Les photographes de plateau Leurs méthodes diffèrent. Chacun revendique un style propre. Raymond Voinquel perpétue dans ses prises de vue une sensibilité glamour, un mélange de sophistication et de modernité que lui inspirent des images d’Hollywood. Roger Corbeau développe a contrario une esthétique plus dramatique : qu’il s’agisse d’un mélo, d’un polar ou d’un conte allégorique, ses images, restent contrastées et s’attachent à faire apparaître la part obscure de scènes significatives. Sam Lévin, quant à lui, prolonge avec les acteurs des séances de travail en dehors du tournage, dans son propre studio. Optant pour une esthétique épurée, il produit des images révélant un nouvel état d’esprit : celui des années soixante, mêlant insouciance, légèreté et provocation.

Les images de ces photographes manifestent leur autorité sur la photogénie de l’acteur. Ces transformations de la personnalité dont ils jouent par le jeu des lumières se conjuguent à l’art de la métamorphose inhérente à l’acteur. Ce dédoublement de la personnalité participe au processus de mythification de l’acteur, lequel, dans ce va-et-vient d’identités empruntées, s’enrichit par transfusions réciproques et s’étoffe d’une épaisseur psychologique. Catherine Deneuve et Brigitte Bardot sont devenues des stars accomplies, "multidimensionnelles", lorsque de filles gracieuses, elles sont devenues graves et spirituelles, en tournant avec Demy et Bunuel pour l’une, et Vadim et Godard pour l’autre.

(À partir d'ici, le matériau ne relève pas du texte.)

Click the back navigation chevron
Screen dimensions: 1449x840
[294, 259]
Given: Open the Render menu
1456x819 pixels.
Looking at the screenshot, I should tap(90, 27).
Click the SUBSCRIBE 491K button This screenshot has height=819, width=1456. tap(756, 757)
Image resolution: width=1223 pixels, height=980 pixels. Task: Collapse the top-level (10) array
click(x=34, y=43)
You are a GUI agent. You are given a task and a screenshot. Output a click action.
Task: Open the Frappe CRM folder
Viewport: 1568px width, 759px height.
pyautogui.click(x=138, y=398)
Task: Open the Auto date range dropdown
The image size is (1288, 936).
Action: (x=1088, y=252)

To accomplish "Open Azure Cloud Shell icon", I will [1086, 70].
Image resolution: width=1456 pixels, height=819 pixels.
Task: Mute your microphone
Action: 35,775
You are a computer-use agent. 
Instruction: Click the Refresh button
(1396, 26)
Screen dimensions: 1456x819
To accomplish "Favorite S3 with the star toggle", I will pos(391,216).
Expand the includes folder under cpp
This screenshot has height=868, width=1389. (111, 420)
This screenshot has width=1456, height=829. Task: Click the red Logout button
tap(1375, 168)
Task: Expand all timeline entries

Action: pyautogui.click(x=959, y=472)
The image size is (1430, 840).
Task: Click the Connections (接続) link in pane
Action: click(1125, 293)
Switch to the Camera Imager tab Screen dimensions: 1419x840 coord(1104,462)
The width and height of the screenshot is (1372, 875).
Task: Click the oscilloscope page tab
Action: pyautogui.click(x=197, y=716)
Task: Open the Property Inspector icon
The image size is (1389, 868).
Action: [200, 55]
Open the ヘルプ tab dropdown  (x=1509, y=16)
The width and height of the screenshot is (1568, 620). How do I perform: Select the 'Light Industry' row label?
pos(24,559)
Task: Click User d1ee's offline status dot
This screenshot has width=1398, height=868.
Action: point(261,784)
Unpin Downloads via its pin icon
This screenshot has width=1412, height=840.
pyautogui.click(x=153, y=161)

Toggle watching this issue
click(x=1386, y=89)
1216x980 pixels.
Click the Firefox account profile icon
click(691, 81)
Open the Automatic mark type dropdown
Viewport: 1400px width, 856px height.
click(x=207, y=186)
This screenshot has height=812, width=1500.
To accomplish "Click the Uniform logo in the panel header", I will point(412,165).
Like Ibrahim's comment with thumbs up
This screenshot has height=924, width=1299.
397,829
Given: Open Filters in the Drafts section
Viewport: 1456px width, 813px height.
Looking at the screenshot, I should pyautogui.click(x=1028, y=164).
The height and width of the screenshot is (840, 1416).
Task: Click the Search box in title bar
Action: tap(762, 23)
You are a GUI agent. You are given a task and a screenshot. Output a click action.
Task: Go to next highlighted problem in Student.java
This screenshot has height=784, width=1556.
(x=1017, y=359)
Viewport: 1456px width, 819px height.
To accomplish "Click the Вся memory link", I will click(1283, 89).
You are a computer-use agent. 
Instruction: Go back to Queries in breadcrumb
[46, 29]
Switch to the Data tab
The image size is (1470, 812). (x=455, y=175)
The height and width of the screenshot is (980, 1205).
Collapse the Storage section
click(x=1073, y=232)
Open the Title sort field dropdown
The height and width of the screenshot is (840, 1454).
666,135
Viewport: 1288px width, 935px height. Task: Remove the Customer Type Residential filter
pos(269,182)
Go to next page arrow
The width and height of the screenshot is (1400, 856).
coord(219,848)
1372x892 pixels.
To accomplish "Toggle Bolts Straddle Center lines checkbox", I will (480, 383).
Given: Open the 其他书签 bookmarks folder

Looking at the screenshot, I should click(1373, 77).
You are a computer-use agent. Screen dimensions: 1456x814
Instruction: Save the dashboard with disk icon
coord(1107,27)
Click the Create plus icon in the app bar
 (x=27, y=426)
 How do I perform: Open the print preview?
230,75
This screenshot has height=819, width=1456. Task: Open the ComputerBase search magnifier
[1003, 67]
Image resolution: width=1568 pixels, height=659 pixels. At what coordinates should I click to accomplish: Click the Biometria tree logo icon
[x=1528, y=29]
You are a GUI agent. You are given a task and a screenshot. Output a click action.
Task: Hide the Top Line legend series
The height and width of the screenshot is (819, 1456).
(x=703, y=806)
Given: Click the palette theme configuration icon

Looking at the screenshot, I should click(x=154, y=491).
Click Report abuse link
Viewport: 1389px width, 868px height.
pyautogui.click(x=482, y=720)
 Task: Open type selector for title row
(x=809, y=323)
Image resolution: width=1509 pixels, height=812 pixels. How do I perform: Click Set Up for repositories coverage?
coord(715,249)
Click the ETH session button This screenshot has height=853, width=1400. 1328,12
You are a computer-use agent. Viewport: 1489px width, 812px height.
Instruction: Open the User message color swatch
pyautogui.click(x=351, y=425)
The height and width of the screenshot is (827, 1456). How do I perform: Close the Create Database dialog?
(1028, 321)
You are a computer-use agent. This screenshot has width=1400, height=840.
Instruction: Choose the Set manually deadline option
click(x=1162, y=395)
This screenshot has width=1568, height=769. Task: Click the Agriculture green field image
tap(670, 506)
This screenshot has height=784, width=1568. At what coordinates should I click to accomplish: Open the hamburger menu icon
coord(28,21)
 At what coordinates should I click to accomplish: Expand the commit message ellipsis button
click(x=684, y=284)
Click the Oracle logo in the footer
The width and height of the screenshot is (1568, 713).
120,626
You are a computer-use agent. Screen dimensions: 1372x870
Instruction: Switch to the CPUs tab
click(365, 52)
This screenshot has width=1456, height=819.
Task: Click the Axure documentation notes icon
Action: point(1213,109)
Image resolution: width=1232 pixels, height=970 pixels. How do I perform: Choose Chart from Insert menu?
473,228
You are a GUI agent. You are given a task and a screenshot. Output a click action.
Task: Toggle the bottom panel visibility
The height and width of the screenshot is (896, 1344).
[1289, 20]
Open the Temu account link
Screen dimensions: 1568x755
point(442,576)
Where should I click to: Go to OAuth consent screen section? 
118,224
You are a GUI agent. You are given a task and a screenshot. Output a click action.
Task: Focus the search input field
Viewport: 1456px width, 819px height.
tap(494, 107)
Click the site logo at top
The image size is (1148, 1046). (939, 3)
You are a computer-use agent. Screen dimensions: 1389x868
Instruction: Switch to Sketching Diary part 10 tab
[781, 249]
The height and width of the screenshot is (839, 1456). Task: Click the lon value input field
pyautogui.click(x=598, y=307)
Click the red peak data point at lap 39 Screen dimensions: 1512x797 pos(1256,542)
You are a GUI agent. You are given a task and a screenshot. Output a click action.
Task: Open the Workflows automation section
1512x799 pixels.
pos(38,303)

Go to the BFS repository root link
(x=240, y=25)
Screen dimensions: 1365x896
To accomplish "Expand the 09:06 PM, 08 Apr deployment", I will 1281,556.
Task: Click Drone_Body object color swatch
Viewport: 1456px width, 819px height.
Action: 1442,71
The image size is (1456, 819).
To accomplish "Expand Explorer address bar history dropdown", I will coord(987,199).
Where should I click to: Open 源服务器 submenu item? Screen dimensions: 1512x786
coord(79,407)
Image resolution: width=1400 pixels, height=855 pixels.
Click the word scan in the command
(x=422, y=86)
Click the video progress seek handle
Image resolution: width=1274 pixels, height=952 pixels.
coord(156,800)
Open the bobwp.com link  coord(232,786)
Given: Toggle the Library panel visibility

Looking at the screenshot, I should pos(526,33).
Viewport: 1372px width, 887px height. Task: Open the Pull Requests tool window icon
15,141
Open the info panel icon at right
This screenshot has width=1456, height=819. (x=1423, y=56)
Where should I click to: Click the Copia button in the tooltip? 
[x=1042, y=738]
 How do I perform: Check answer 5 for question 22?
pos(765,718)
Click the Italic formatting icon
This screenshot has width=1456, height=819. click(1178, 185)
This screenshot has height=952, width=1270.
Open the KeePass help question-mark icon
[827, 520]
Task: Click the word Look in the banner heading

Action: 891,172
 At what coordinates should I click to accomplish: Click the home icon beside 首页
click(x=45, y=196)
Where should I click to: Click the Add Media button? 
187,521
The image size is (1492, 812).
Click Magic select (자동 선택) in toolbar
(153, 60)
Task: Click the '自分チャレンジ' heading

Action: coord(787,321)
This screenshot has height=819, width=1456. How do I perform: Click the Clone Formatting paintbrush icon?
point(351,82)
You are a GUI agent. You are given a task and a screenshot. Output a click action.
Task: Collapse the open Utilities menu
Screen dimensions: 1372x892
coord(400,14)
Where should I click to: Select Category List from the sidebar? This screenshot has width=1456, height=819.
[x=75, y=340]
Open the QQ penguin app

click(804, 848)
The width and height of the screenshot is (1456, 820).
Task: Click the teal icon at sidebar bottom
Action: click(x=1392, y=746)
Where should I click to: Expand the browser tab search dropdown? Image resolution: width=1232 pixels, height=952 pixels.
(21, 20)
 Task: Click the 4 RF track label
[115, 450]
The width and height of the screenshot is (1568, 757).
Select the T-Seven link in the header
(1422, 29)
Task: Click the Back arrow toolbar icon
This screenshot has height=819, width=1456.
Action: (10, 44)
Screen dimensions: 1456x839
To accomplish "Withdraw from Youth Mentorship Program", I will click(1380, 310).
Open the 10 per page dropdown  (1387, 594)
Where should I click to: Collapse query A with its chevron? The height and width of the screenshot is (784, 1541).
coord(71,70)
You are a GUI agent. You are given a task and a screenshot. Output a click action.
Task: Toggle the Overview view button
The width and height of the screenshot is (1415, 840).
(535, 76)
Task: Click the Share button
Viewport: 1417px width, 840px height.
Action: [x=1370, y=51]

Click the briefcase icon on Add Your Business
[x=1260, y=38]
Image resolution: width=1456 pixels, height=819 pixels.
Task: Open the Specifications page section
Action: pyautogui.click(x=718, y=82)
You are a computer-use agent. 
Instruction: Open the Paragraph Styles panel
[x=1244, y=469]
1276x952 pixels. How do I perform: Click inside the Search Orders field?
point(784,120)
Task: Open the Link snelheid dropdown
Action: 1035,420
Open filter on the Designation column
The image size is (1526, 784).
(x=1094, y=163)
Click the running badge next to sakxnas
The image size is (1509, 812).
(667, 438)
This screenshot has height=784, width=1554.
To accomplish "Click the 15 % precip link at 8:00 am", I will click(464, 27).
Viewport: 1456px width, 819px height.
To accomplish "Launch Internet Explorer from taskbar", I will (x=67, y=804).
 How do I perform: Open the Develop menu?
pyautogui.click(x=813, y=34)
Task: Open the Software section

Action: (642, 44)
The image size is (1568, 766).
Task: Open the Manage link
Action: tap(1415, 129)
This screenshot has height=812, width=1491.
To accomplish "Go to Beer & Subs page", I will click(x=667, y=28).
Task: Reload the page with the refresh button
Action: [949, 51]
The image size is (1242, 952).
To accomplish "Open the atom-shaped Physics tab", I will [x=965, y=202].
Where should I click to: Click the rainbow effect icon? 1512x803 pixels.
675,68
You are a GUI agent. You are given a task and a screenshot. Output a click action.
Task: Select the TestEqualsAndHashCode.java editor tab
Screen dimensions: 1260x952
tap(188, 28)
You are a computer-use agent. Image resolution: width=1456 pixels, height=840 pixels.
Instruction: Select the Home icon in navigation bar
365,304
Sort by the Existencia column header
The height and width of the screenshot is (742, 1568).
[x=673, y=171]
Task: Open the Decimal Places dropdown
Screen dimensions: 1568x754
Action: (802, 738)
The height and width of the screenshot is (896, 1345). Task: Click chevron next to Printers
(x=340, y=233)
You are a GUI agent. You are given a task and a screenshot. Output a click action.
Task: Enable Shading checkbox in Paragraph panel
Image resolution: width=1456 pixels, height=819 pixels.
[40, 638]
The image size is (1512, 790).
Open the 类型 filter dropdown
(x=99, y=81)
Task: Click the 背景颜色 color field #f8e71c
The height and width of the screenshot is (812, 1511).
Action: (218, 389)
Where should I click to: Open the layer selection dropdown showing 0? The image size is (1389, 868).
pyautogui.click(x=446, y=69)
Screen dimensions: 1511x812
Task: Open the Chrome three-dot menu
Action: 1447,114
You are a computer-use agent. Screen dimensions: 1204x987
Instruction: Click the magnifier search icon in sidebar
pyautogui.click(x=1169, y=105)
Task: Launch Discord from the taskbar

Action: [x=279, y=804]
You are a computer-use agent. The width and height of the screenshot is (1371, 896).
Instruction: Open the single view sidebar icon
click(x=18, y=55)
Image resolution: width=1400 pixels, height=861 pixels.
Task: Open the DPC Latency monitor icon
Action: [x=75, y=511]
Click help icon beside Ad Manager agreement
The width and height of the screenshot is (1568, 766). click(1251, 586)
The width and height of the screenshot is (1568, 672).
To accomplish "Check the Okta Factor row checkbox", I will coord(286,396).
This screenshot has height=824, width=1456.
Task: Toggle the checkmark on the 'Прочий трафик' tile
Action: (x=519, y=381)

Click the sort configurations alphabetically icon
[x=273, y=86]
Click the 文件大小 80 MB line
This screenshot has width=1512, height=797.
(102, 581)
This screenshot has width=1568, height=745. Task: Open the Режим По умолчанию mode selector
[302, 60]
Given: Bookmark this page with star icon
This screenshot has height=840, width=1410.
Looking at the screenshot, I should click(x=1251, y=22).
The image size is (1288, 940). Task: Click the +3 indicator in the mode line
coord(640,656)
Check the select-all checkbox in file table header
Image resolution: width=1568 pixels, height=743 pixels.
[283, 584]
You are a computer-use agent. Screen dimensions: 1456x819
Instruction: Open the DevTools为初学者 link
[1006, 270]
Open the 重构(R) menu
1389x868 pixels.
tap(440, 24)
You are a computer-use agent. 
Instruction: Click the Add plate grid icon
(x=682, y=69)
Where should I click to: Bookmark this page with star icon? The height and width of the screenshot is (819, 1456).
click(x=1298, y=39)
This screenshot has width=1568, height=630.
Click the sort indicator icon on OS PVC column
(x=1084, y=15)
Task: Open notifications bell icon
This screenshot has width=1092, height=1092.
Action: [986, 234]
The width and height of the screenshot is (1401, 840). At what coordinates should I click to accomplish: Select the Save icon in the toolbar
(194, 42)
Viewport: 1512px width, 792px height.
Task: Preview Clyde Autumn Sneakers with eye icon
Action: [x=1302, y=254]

Ce n’est pas un hasard si cette idée de dédoublement se matérialise à l’écran par la présence de spectres, fantômes, sosies, jumeaux que les photographies de Lévin, Voinquel, Lowenthal et Corbeau font surgir de miroirs, reflets et ombres projetées. Elle semble aussi s’incarner à travers la figure de Lon Chaney, dont le visage disparaît sous un masque fantastique, ou encore à travers les effigies qu’utilise Hiroshi Sugimoto à des fins de reconstitution.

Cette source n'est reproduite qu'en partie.